De Youssouf DIAMMA Correspondant de Teranganews à Ziguinchor
Plus de cent-vingt (120) agents des forces de défense et de sécurité du Sénégal ont été formés dans les quatre régions frontalières, que sont celles de Saint-Louis, Matam, Kédougou et Ziguinchor, aux modules de prévision, gestion, contrôle des actes et comportements relatifs à la criminalité transfrontalière. La dernière session qui a lieu à Ziguinchor, s’est terminée ce mercredi 09 mars 2022.

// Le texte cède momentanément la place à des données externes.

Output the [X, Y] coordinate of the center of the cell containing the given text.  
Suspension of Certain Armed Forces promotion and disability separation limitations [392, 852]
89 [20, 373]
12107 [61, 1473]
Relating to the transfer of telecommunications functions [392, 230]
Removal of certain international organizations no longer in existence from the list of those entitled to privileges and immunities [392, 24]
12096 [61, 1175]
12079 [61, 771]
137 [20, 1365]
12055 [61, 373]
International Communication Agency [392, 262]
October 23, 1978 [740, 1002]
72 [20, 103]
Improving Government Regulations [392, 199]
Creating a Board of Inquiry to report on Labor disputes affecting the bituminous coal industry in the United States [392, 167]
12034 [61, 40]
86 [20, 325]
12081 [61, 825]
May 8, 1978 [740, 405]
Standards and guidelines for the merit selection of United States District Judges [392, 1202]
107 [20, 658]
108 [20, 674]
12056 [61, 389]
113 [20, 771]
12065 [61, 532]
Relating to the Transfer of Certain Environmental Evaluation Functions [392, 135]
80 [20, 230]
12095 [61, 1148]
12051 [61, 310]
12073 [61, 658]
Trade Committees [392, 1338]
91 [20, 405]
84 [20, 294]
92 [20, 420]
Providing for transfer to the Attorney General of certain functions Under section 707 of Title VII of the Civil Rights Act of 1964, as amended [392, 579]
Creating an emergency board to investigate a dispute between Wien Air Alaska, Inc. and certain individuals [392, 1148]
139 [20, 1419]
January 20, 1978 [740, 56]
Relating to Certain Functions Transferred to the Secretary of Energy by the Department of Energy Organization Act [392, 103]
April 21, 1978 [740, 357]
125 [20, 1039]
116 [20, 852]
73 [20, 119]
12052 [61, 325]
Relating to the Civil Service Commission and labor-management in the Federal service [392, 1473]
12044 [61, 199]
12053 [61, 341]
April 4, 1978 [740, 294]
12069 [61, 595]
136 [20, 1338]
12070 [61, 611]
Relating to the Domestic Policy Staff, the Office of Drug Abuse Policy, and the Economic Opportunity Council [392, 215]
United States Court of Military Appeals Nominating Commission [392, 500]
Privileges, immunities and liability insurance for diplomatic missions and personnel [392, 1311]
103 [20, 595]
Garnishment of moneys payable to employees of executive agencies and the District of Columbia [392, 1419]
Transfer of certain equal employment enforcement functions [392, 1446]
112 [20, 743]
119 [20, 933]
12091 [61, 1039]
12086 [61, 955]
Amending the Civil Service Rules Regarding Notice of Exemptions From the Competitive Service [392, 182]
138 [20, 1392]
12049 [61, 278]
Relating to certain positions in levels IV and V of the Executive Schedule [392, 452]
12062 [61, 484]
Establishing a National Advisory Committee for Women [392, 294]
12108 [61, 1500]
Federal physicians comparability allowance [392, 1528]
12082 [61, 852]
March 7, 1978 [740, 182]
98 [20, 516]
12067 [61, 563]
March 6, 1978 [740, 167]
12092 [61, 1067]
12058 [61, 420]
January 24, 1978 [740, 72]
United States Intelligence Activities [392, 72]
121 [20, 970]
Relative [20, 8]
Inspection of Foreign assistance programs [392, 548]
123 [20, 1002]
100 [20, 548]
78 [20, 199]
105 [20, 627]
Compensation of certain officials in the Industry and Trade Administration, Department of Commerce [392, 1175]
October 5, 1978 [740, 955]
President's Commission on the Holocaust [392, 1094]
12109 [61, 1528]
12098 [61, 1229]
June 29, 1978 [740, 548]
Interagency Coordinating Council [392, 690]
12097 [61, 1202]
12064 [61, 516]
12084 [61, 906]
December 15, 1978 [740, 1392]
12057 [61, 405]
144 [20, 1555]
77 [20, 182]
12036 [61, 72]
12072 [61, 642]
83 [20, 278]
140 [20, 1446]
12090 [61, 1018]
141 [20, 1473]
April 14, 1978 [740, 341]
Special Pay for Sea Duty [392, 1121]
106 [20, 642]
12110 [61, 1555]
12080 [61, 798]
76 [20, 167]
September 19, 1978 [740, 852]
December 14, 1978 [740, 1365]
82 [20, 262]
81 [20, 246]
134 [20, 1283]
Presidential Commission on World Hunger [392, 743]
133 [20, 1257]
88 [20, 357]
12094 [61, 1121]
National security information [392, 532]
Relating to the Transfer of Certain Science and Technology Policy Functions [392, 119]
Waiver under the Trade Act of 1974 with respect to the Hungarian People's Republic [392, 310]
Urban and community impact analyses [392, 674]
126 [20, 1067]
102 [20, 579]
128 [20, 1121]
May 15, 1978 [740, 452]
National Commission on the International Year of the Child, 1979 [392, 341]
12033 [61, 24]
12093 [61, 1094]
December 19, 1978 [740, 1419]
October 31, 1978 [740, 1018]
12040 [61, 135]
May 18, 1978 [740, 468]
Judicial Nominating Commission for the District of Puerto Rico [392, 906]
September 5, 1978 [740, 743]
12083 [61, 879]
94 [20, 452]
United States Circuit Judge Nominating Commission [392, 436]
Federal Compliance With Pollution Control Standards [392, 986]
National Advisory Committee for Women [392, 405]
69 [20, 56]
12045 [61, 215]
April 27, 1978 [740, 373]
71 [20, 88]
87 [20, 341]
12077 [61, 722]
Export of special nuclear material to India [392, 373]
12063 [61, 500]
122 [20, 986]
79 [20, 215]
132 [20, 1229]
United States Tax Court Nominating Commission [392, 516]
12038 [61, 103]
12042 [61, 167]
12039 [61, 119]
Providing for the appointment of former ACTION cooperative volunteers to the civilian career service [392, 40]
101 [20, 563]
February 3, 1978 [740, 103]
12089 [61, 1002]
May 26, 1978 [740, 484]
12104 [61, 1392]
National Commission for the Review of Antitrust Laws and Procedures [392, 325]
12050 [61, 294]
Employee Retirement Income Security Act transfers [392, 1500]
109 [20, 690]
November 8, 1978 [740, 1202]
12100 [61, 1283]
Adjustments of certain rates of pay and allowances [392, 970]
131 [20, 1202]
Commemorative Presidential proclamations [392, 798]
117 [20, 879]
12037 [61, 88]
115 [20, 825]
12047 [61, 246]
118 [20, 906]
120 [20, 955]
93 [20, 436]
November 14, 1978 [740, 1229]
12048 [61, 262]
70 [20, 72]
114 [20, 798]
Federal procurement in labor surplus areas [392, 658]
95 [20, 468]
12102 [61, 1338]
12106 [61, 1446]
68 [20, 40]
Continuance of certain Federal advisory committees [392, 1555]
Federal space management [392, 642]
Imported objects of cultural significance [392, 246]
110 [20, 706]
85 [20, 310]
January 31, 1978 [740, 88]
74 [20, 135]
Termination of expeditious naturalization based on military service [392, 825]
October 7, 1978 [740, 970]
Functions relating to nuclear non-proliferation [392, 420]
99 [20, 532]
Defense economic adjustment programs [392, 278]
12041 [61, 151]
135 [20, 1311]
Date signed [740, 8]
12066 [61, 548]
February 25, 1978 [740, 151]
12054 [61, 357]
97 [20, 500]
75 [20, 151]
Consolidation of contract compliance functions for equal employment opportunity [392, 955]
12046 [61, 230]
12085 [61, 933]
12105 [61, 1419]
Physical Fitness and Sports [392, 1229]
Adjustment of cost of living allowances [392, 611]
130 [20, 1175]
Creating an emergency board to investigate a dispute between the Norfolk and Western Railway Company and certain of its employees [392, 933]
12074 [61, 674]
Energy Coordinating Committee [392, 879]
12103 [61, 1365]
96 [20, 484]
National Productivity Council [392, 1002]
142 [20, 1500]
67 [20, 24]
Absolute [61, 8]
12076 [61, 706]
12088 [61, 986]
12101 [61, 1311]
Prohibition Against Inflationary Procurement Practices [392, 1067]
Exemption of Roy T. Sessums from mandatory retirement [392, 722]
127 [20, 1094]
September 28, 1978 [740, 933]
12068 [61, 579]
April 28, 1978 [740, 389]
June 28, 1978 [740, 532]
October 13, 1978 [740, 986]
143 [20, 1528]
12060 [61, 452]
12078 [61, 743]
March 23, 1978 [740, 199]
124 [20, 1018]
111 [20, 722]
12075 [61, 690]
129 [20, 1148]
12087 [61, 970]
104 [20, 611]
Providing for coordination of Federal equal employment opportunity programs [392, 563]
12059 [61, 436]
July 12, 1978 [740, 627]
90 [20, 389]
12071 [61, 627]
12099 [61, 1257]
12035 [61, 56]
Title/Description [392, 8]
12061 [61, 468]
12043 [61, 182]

Au sortir de cet atelier organisé dans le cadre du projet intitulé « étude sur l’impact de la Covod-19 dans la gestion des frontières au Sénégal et dans l’espace G5 Sahel » et dont le coût globale est à deux (2) millions de Dollars américains répartis entre le Sénégal et les cinq pays du G5 Sahel avec une grande part réservée au Niger et au Burkina Faso, le commissaire divisionnaire de classe exceptionnelle Mame Seydou Ndour, Directeur de la police de l’Air et des frontières, a expliqué que quatre sections des forces de défense et de sécurité du pays ont été bénéficiaires de la série de formations.

Selon lui, « l’ensemble de ces sections interviennent dans le cadre de leur mission régalienne au niveau des frontières, particulièrement les éléments de la police nationale, des douanes sénégalaises et de ceux des services d’hygiène, entre autres ».
Pour lui, « les principaux partenaires de l’Etat du Sénégal étant intervenus dans ces formations sont l’Organisation Internationale de la Migration (OIM) et l’Agence japonaise de la coopération internationale (JICA) dont les représentants ont d’ailleurs pris part à la cérémonie de clôture de l’atelier de formation ».
Le directeur de la police de l’Air et des frontières a déclaré que les modules dispensés couvraient « l’ensemble des domaines d’intervention des forces de défense et de sécurité ayant en charge la gestion des frontières : cybercriminalité, criminalités transfrontalières, les menaces y compris sanitaires, les renseignements en tous genres, des démonstrations dans la prise en charge des zoonoses, etc ».
Ils sont d’autant plus importants que « le Sénégal est un îlot de stabilité dans un océan d’instabilité ». Ce qui fait qu’il a requis à ce que ces formations s’étendent aux autres pays de la sous-région notamment ceux du G5 Sahel pour une meilleure prise en charge de l’aspect sécuritaire.